I am open to aiding the implementation if this aligns with the overall project's goals.
Proposal
Adding a new configuration field for queue size or queue multiplier in the BulkIndexerConfig.
go-elasticsearch/esutil/bulk_indexer.go
Lines 56 to 67 in 6000e55
| type BulkIndexerConfig struct { | |
| NumWorkers int // The number of workers. Defaults to runtime.NumCPU(). | |
| FlushBytes int // The flush threshold in bytes. Defaults to 5MB. | |
| FlushInterval time.Duration // The flush threshold as duration. Defaults to 30sec. | |
| Client esapi.Transport // The Elasticsearch client. | |
| Decoder BulkResponseJSONDecoder // A custom JSON decoder. | |
| DebugLogger BulkIndexerDebugLogger // An optional logger for debugging. | |
| OnError func(context.Context, error) // Called for indexer errors. | |
| OnFlushStart func(context.Context) context.Context // Called when the flush starts. | |
| OnFlushEnd func(context.Context) // Called when the flush ends. |
It would be nice to decouple the parallelism from the buffer size so they can be scaled separately through a fixed queue_size
bi.queue = make(chan BulkIndexerItem, bi.config.QueueSize)

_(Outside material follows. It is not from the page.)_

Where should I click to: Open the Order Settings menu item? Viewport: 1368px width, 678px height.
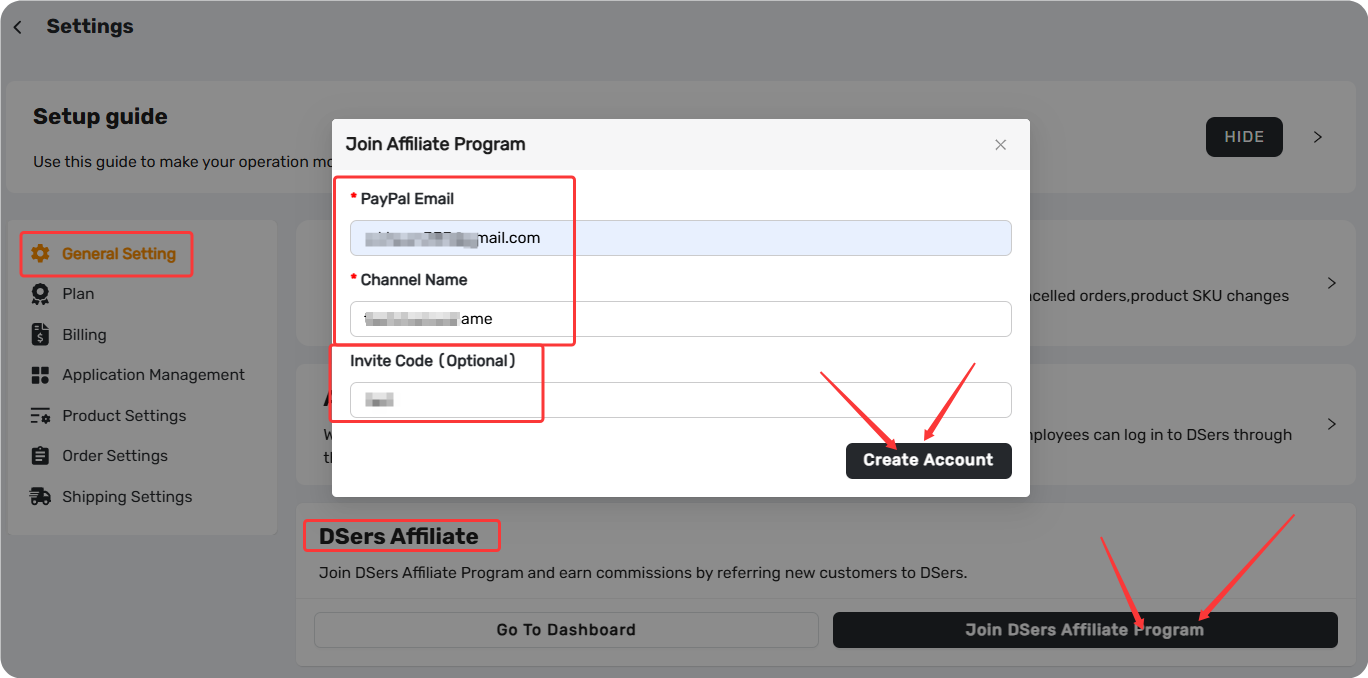(x=115, y=456)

Or allow for the buffer to scale non-linearly with the worker count such as though a queue_multiplier.
bi.queue = make(chan BulkIndexerItem, bi.config.NumWorkers*bi.config.QueueMultiplier)

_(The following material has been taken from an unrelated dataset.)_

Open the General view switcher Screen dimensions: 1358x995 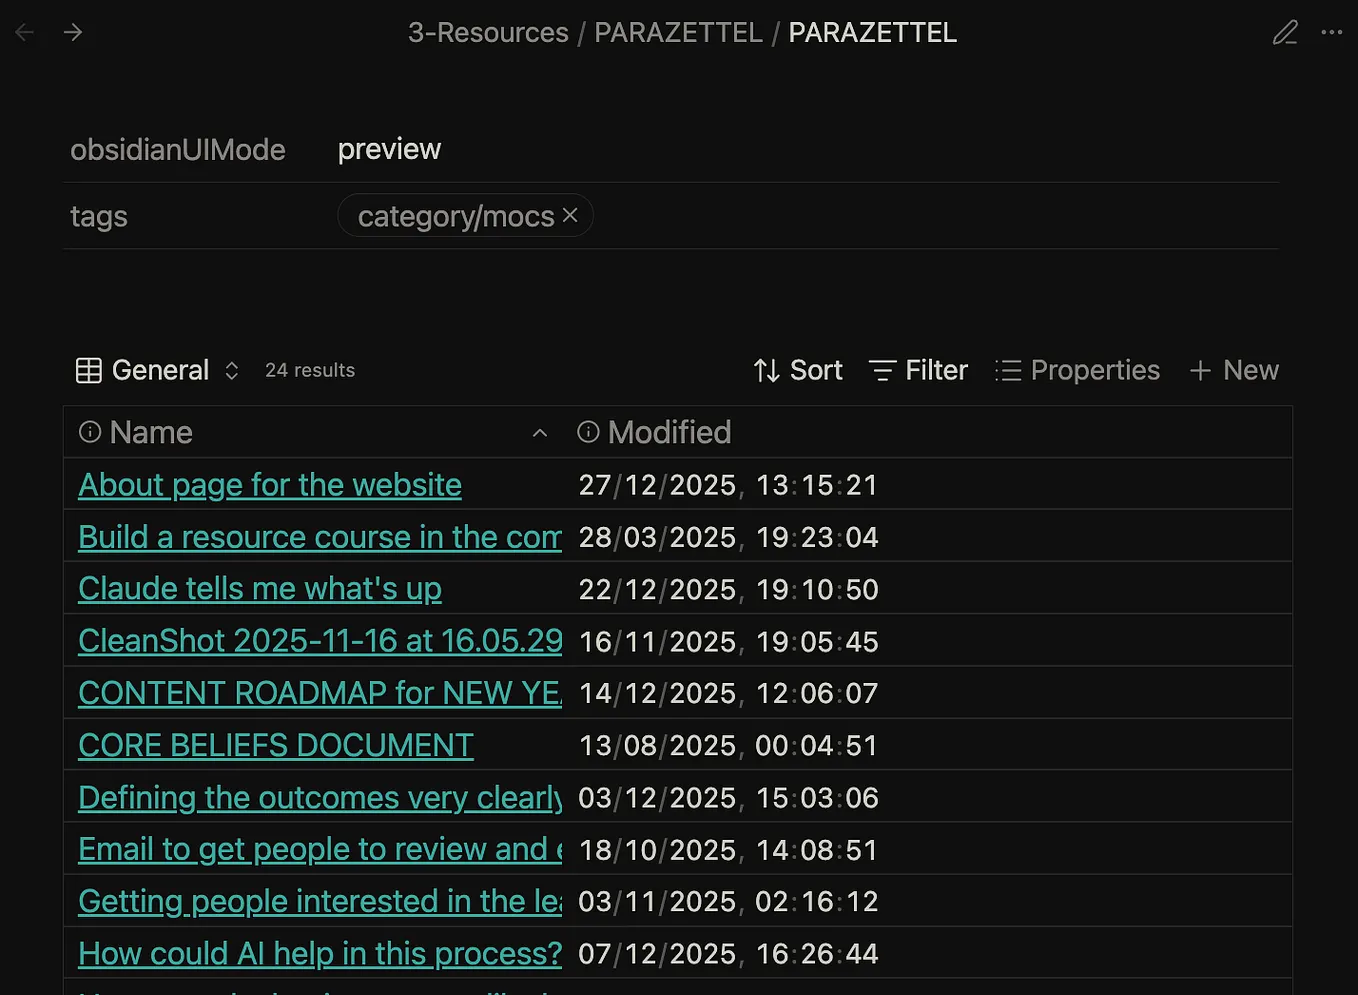click(158, 370)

go-elasticsearch/esutil/bulk_indexer.go
Lines 373 to 375 in 6000e55
| func (bi *bulkIndexer) init() { | |
| bi.queue = make(chan BulkIndexerItem, bi.config.NumWorkers) | |
Current Limitation
Currently, the bulk indexer hardcodes the worker shared input queue size equal to the number of workers. Meaning if there are 8 workers, the queue will only hold 8 items maximum. This is limiting for bursty traffic patterns which may require larger queue sizes, as these services would have to continuously scale worker count to implicitly scale the queue to add more buffer.